We have a team that calls data holders and motivates them to donate the data to the AddressForAll project, with free licenses. We always recommend releasing data in the public domain and the use of CC0 license, but we also accept CC-BY and CC-BY-SA licensed data.
Our data are available in 3 treatment phases:
The data and licenses of the Digital-Guard project are strictly controlled and preserved just like the originals received from the donors. It is the "raw data", without standardization and in many different formats (CSV, Shapefile, Geojason etc.). They arepreserved for 20 years, and during that time can be downloaded, just as we received them.
Because they are diverse in origin, the Preserved data needs to be filtered and standardized.

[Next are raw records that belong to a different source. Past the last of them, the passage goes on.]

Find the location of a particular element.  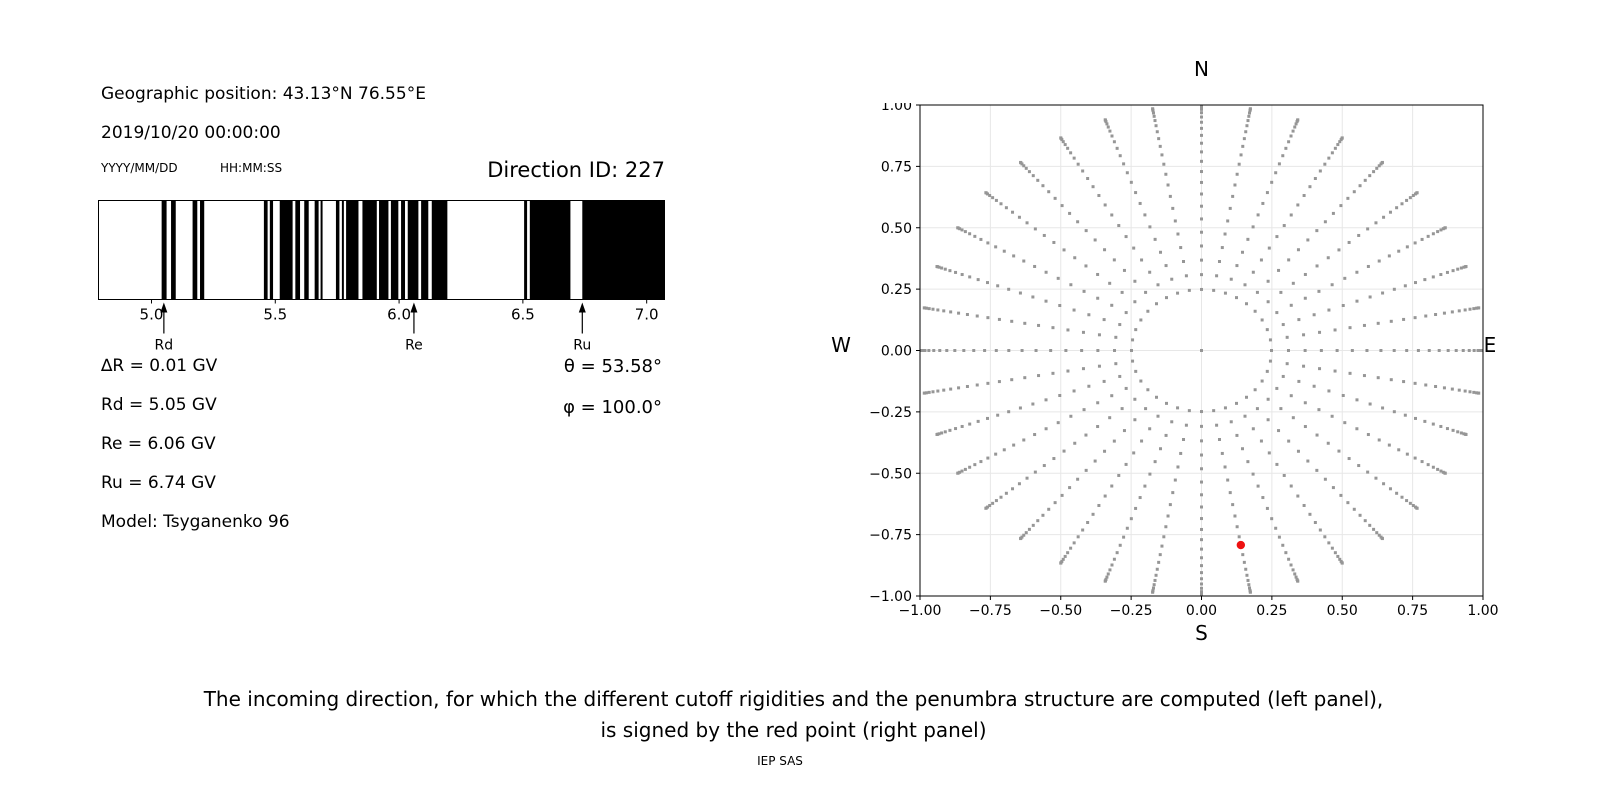

re-value: Re = 6.06 GV is located at coordinates (158, 444).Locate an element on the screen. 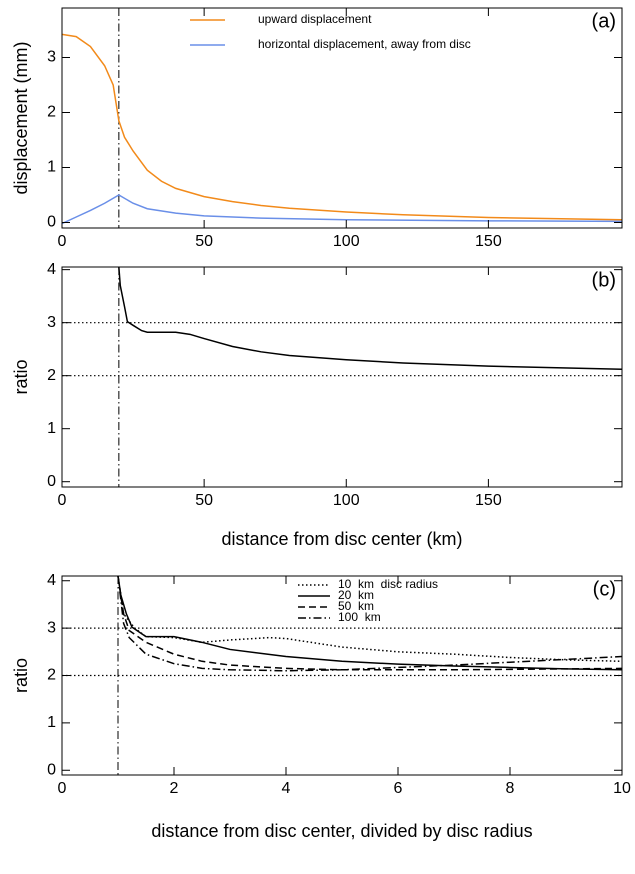 Image resolution: width=635 pixels, height=874 pixels. x-axis-label: distance from disc center (km) is located at coordinates (342, 539).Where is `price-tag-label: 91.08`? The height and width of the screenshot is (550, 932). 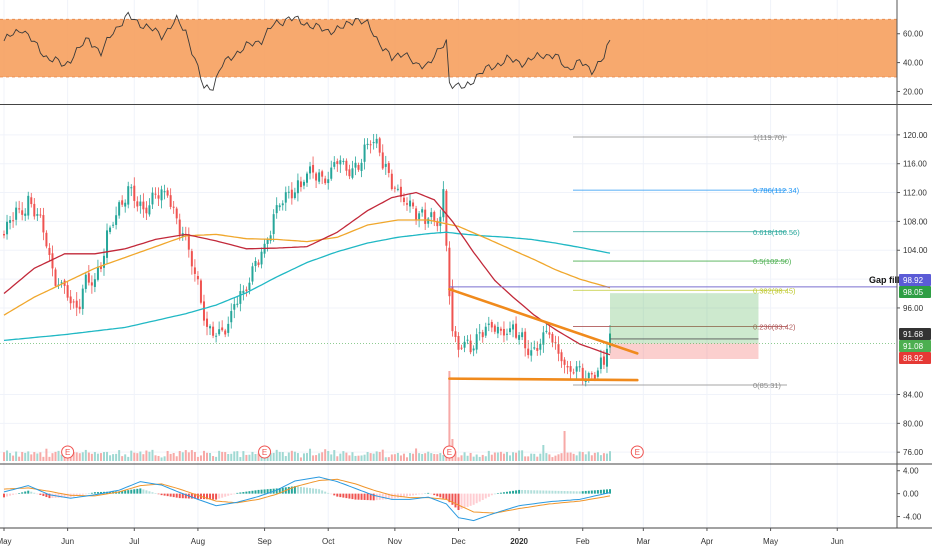 price-tag-label: 91.08 is located at coordinates (914, 346).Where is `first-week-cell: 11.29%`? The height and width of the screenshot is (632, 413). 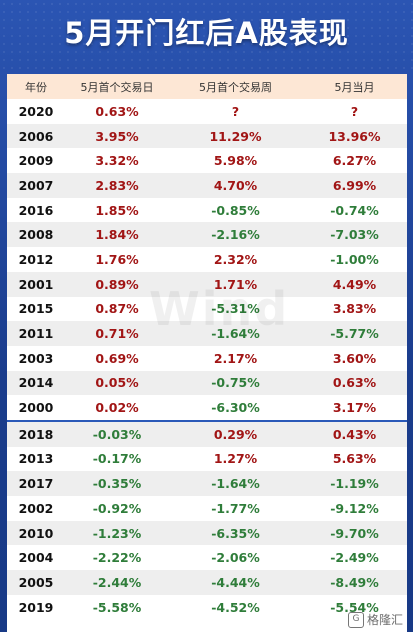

The AddressForAll Project makes a clipping focusing on addresses. The structure of the clipping is standardized and published in GeoJSON format, via PostgreSQL in git repositories.
The entire filtering and publishing process is open and reproducible , anyone can audit it. The results are not submitted to the validation process , and the same address can be described and repeated by different sources, such as the municipality, the water company, and the logistics company.
Consolidation consists of statistically aggregating the information from various sources about the same address and its neighborhoods, and applying validation algorithms. In the process the addresses recognized as duplicates are reduced to a single address, and invalid addresses are discarded.
We obtain both the reliability score of the original data and most likely position of the address point. Street names receive terminology standardization and house numbers can be optimized through averaging, repositioning or interpolation. This database is used for our search and geocoding APIs (under construction) .